**任务指令 1**
请依据下方的决策树学习笔记,回答以下问题。
(a) 建立决策树时选用什么作为属性选择指标?
(b) 属性“触感”有哪些取值?
(c) 叶节点的类别按什么规则选定?
**任务指令 2**
请从下方决策树学习笔记的最后一行起,续写这篇笔记。

周志华《机器学习》西瓜书 小白Python学习笔记(四) ———— 第四章 决策树 python代码 预剪枝

周志华《机器学习》西瓜书 小白Python学习笔记(三) ———— 第四章 决策树 python代码 预剪枝

基于西瓜数据集2.0(提取码:esa8)
,选择信息增益作为属性选择指标,建立决策树。
步骤如下:
输入离散变量的取值集合与标签,并读取数据.

D_keys = {
    '色泽': ['青绿', '乌黑', '浅白'],
    '根蒂': ['蜷缩', '硬挺', '稍蜷'],
    '敲声': ['清脆', '沉闷', '浊响'],
    '纹理': ['稍糊', '模糊', '清晰'],
    '脐部': ['凹陷', '稍凹', '平坦'],
    '触感': ['软粘', '硬滑'],
}
keys = ['是', '否']

根据留出法将数据集分为相斥的测试集与训练集,比例为3:7,为了保证均匀取出好瓜和坏瓜,采用分层抽样,即分别在好瓜和坏瓜的集合中随机取样。

#划分训练集&测试集,留出法,比例为7:3,分层抽样
def traintest(dataSet):
    dataSet0 = dataSet[dataSet['好瓜'] == '是']
    dataSet1 = dataSet[dataSet['好瓜'] == '否']
    list0 = dataSet0.sample(frac=0.7)
    list0 = list0.append(dataSet1.sample(frac=0.7))
    rowlist = []
    for indexs in list0.index:
        rowlist.append(indexs)
    list1 = dataSet.drop(rowlist, axis=0)
    return list0,list1

编写在生成树时会用到的子函数:

# 叶节点选择其类别为D中样本最多的类
def choose_largest_example(D):
    count = D['好瓜'].value_counts()
    return '是' if count['是'] > count['否'] else '否'

# 测试决策树的准确率
def test_Tree(Tree, data_test):
    accuracy = 0
    for index, row in data_test.iterrows():
        result = dfs_Tree(Tree, row)
        if result == row['好瓜']:
            # print(row.values, Tree)
            accuracy += 1


    return accuracy / data_test.shape[0]

# 判断D中的样本在A上的取值是否相同
def same_value(D, A):
    for key in A:
        if key in D_keys and len(D[key].value_counts()) > 1:
            return False

    return True


# 计算给定数据集的熵
def calc_Ent(dataSet):
    numEntries = dataSet['power'].sum()

**数据片段**
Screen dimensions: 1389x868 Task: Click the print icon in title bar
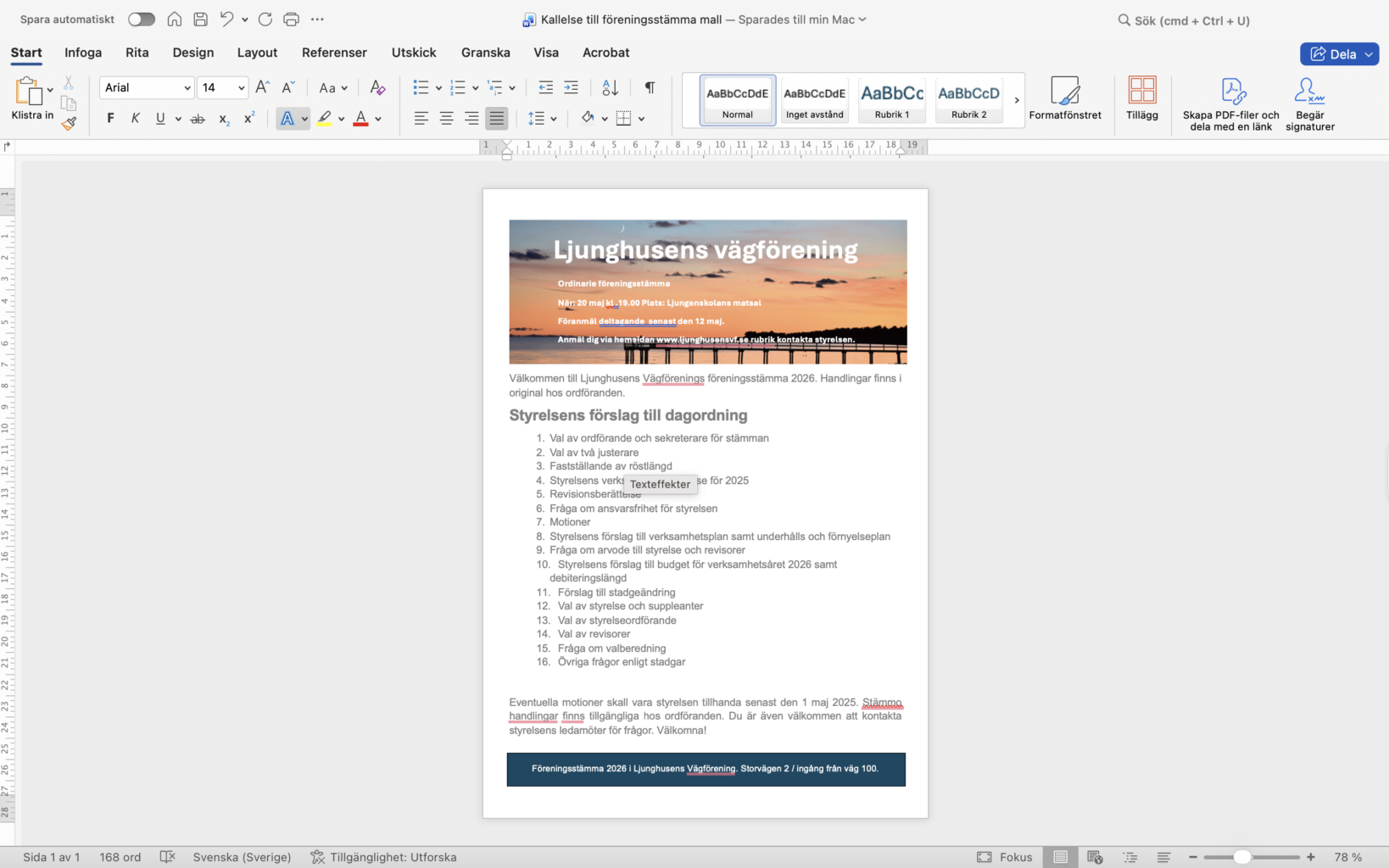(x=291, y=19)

**任务回答 1**
(a) 信息增益。
(b) 软粘、硬滑。
(c) 选D中样本最多的类。

**任务回答 2**
    Count = dataSet.groupby('好瓜')['power'].sum()
    Ent = 0.0

    for key in keys:
        # print(Count[key])
        if key not in Count:
            Ent -= 0.0
        else:
            prob = Count[key] / numEntries
            Ent -= prob * math.log(prob, 2)

    return Ent


# 计算按key划分的信息增益值
def calc_Gain_D(D, D_no_nan, key, Ent_D):
    Ent = 0.0
    D_size = D['power'].sum()
    D_nan_size = D_no_nan['power'].sum()
    for value in D_keys[key]:
        Dv = D.loc[D[key] == value]
        Dv_size = Dv['power'].sum()
        Ent_Dv = calc_Ent(Dv)
        Ent += Dv_size / D_nan_size * Ent_Dv

    return D_nan_size / D_size * (Ent_D - Ent)


# 生成连续值属性的候选划分点集合T
def candidate_T(D, key, n):
    L = set(D[key])
    T = []
    a, Sum = 0, 0
    for value in L:
        Sum += value
        a += 1
        if a == n:
            T.append(Sum / n)
            a, Sum = 0, 0

    if a > 0:
        T.append(Sum / a)

    return T


# 计算样本D基于划分点t二分后的连续值属性信息增益
def calc_Gain_t(D, D_no_nan, key, t, Ent_D):
    Ent = 0.0
    D_size = D['power'].sum()
    D_nan_size = D_no_nan['power'].sum()

    Dv = D.loc[D[key] <= t]
    Dv_size = Dv['power'].sum()
    Ent_Dv = calc_Ent(Dv)
    Ent += Dv_size / D_nan_size * Ent_Dv

    Dv = D.loc[D[key] > t]
    Dv_size = Dv['power'].sum()
    Ent_Dv = calc_Ent(Dv)
    Ent += Dv_size / D_nan_size * Ent_Dv

    return D_nan_size / D_size * (Ent_D - Ent)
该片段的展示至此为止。